Presented at the American Epilepsy Society’s annual meeting in New Orleans, Louisiana, the data revealed maintained reductions in drop and total seizure frequency through 72 weeks of exposure. As well, a high proportion of patients and caregivers noted an improvement in the overall condition of the patients.

“What was great was that we saw a similar [adverse] effect profile to what we saw in our randomized, double-blind, placebo-controlled trials, but we didn’t learn anything new,”  Anup D. Patel, MD, the section chief of pediatric neurology at Nationwide Children’s Hospital and an associate professor of clinical pediatrics and neurology at The Ohio State University College of Medicine told NeurologyLive. “There was nothing new or emergent that came up later on in treatment for these patients.”

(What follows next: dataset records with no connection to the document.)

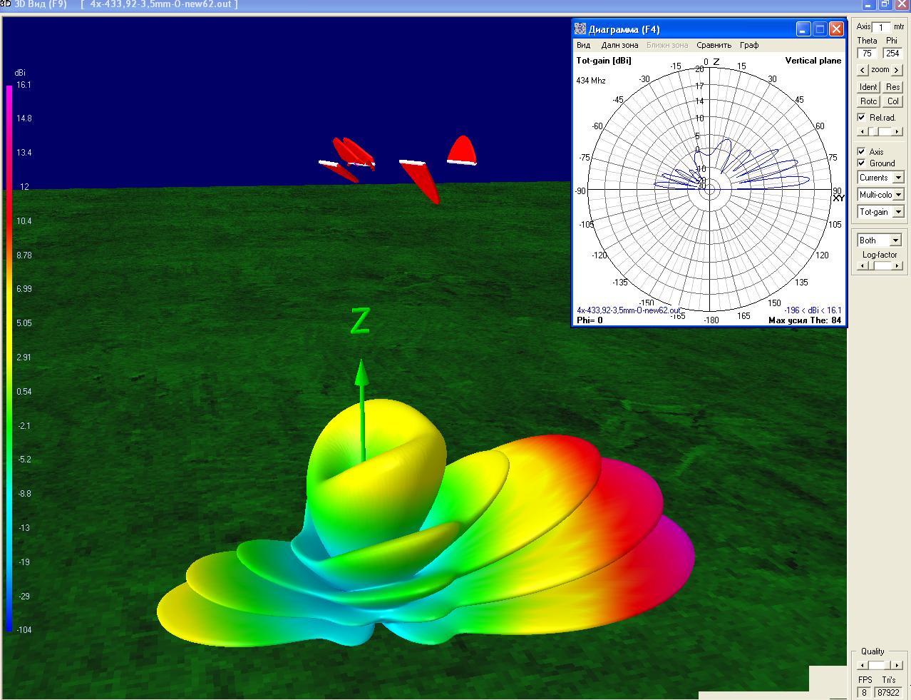Open the Сравнить menu
This screenshot has height=700, width=911.
[714, 45]
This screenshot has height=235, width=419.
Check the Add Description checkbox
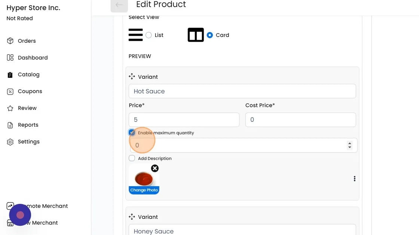[132, 158]
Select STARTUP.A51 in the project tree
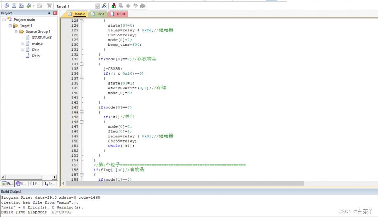The image size is (378, 217). pyautogui.click(x=42, y=38)
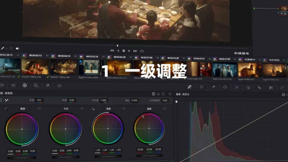This screenshot has height=162, width=288.
Task: Open the Color Warper palette icon
Action: tap(201, 87)
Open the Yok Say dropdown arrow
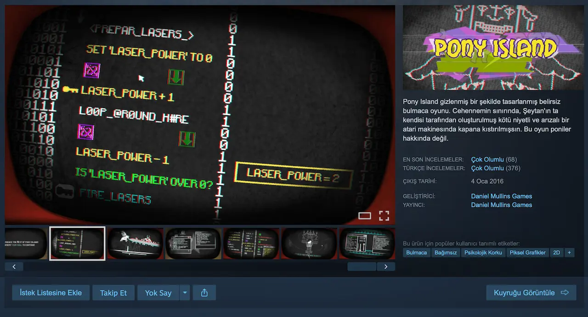The width and height of the screenshot is (588, 317). click(185, 293)
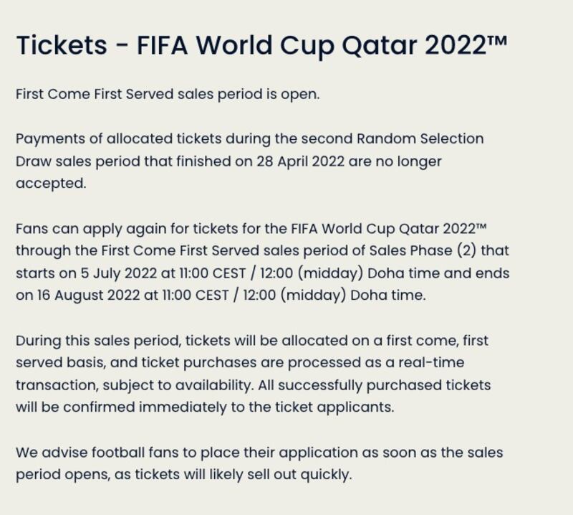Click the '5 July 2022' start date
The width and height of the screenshot is (573, 515).
(x=119, y=273)
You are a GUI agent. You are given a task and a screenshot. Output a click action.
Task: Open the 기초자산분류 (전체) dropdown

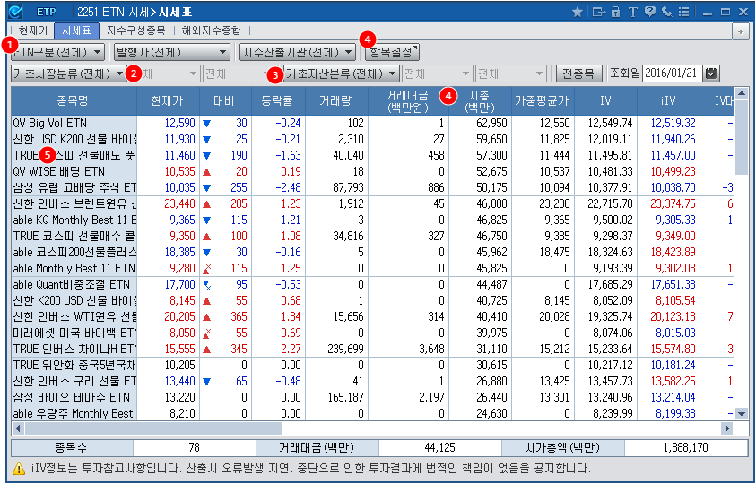(x=341, y=73)
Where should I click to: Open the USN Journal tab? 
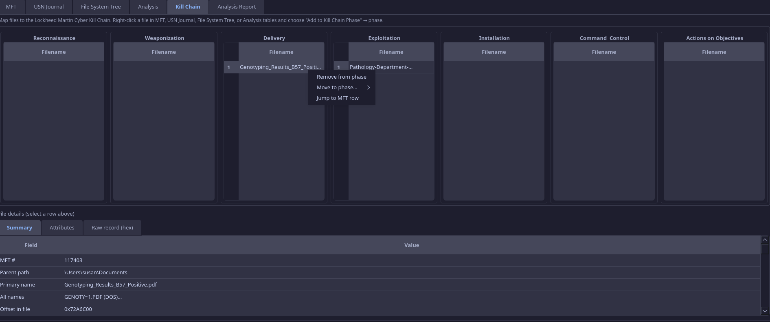pyautogui.click(x=48, y=7)
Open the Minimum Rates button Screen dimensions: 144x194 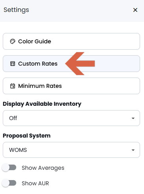click(x=71, y=86)
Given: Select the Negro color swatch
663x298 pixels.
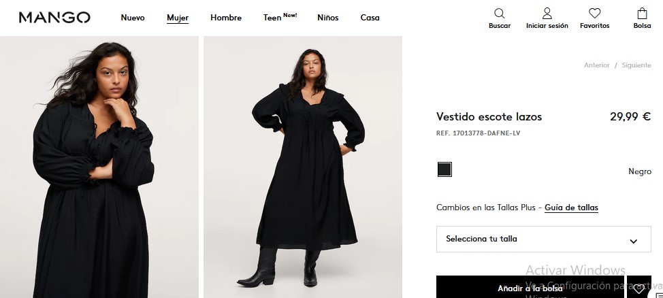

These results suggest a long-term benefit of the treatment and a durability of effect in patients with LGS. Approved by the FDA for the treatment of both LGS and Dravet Syndrome in June 2018, CBD was previously evaluated in 2 phase 3 trials, GWPCARE3 (NCT02224560) and GWPCARE4 (NCT02224690). These data were acquired in the open-label extension of these trials, which included 368 patients from the original trials.

In the original trials, patients received CBD in a 100-mg/mL oral solution for up to 3 years. In this extension, they received an initial titration to 20 mg/kg/d given in 2 divided doses, which could then be increased or decreased at the investigator’s discretion. The mean dose was 23 mg/kg/d (range, 21 to 25 mg/kg/d).

The primary end point was safety with secondary end points of drop seizure and total seizure frequency, and Subject/Caregiver Global Impression of Change (S/CGIC). At both weeks 24 and 48, approximately 88% of patients and/or caregivers reported an improvement in overall condition on the S/CGIC.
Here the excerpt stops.